Task prompt >> For the entries below, the result should be an exact transcription of the lines from the one with "Given: Close the CDMASMSInterface.h tab" up to and including the one with "Click the upper", and only those.

- - -

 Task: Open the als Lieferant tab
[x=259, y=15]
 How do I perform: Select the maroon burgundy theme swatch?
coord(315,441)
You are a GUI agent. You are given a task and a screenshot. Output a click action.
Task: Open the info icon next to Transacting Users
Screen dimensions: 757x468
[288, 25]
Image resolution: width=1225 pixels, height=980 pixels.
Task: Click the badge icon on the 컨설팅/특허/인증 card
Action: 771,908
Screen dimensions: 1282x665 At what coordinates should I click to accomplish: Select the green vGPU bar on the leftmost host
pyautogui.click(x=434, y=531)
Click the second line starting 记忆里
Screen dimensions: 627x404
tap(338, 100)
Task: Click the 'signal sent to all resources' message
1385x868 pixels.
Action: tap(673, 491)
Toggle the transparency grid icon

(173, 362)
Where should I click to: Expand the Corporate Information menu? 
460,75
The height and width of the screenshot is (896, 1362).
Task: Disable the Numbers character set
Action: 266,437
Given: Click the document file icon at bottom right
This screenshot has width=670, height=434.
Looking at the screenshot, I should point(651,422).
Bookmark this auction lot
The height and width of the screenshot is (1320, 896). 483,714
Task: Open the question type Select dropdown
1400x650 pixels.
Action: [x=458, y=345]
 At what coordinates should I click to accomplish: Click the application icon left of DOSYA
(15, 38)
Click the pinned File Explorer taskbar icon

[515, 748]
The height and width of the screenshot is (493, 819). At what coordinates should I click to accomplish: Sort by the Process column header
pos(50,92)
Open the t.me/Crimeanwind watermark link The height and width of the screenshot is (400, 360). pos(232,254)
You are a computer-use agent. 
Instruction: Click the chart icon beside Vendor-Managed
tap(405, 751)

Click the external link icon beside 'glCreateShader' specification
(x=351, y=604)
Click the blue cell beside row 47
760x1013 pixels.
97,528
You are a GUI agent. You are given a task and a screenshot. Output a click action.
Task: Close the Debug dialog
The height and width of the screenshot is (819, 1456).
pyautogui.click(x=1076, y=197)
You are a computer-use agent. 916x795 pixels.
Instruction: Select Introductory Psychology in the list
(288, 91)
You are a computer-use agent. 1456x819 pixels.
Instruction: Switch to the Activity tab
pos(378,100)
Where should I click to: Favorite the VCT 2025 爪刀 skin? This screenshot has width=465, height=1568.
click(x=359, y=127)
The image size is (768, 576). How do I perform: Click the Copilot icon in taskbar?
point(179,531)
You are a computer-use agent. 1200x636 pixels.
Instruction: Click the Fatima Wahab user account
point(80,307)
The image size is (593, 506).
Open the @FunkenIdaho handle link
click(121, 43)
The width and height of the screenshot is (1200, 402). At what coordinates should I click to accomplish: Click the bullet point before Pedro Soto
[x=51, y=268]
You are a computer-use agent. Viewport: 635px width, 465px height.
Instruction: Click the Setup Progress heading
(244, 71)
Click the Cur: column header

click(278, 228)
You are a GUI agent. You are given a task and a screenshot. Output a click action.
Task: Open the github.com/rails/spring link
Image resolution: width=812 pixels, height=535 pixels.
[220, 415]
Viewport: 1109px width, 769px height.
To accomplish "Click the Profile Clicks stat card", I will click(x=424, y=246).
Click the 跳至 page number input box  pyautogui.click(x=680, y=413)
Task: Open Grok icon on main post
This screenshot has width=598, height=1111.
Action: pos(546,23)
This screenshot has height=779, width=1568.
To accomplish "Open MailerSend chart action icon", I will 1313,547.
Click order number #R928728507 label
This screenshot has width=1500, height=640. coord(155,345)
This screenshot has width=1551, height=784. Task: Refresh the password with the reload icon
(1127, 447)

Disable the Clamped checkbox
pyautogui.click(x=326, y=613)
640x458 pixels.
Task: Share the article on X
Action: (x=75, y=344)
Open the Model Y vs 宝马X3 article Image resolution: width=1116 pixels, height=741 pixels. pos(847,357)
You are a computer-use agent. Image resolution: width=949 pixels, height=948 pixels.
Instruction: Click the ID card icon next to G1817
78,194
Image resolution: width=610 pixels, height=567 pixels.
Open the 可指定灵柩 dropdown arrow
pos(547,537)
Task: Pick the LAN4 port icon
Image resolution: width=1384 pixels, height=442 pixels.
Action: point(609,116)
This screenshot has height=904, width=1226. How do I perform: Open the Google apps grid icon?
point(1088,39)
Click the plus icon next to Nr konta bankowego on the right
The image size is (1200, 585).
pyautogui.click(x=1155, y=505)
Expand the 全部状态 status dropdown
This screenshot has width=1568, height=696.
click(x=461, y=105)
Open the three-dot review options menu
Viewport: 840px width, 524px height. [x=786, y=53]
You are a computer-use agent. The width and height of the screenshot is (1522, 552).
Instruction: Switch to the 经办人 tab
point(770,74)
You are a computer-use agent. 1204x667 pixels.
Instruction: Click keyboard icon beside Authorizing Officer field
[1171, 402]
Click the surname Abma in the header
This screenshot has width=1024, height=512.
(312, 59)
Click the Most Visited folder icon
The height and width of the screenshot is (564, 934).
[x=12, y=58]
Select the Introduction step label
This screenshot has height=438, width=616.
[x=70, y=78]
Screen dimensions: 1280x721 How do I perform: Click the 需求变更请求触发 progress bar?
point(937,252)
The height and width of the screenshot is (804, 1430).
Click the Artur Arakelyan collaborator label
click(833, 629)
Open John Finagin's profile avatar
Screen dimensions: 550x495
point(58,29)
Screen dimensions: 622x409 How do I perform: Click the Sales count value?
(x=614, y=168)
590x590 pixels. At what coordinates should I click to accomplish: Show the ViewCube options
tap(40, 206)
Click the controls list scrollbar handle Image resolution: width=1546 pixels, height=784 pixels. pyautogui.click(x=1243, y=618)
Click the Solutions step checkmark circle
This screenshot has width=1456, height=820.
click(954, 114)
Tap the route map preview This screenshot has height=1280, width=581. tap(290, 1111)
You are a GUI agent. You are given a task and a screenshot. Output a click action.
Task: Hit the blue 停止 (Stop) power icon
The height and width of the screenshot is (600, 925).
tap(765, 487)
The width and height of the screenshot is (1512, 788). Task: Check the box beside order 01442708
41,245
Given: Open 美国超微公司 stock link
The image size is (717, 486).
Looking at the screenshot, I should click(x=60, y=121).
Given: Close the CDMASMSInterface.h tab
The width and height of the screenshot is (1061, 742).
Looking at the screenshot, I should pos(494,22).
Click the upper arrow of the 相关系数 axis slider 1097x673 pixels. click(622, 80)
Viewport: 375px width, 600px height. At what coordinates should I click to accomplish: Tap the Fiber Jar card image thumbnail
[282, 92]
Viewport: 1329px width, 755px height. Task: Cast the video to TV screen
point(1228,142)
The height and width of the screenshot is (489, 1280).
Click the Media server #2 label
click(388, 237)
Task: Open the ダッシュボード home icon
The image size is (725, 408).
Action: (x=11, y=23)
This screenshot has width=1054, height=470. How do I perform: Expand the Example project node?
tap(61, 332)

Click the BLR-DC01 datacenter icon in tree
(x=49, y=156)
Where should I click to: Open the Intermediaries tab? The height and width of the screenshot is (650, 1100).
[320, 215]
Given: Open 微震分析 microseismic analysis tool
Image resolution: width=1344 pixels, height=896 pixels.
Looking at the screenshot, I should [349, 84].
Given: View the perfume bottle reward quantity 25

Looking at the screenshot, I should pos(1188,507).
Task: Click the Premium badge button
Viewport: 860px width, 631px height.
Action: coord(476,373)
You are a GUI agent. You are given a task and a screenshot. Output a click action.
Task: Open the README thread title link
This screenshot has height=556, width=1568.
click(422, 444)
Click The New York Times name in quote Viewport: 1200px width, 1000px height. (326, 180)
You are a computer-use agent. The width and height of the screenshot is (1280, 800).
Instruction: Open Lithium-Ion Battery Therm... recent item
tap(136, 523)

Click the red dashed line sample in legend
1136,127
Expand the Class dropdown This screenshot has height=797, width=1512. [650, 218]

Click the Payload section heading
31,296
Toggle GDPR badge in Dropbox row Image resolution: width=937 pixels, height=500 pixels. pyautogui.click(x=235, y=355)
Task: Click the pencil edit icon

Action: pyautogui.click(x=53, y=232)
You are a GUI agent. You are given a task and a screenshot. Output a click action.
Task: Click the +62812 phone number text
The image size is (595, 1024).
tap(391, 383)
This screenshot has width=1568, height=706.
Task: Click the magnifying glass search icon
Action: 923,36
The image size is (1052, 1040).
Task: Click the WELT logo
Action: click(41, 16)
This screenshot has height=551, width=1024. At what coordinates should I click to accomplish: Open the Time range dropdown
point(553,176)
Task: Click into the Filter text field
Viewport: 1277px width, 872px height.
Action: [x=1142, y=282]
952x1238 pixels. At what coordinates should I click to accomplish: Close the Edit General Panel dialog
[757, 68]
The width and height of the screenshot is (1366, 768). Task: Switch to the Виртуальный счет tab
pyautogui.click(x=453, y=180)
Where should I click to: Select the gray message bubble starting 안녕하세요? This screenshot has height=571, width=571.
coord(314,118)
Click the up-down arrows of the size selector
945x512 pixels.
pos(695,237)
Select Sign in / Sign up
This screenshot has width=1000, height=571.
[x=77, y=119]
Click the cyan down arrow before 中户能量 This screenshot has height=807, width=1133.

- - -

Solution >>
Given: Close the CDMASMSInterface.h tab
The width and height of the screenshot is (1061, 742).
Looking at the screenshot, I should pos(494,22).
Click the upper arrow of the 相关系数 axis slider 1097x673 pixels. click(622, 80)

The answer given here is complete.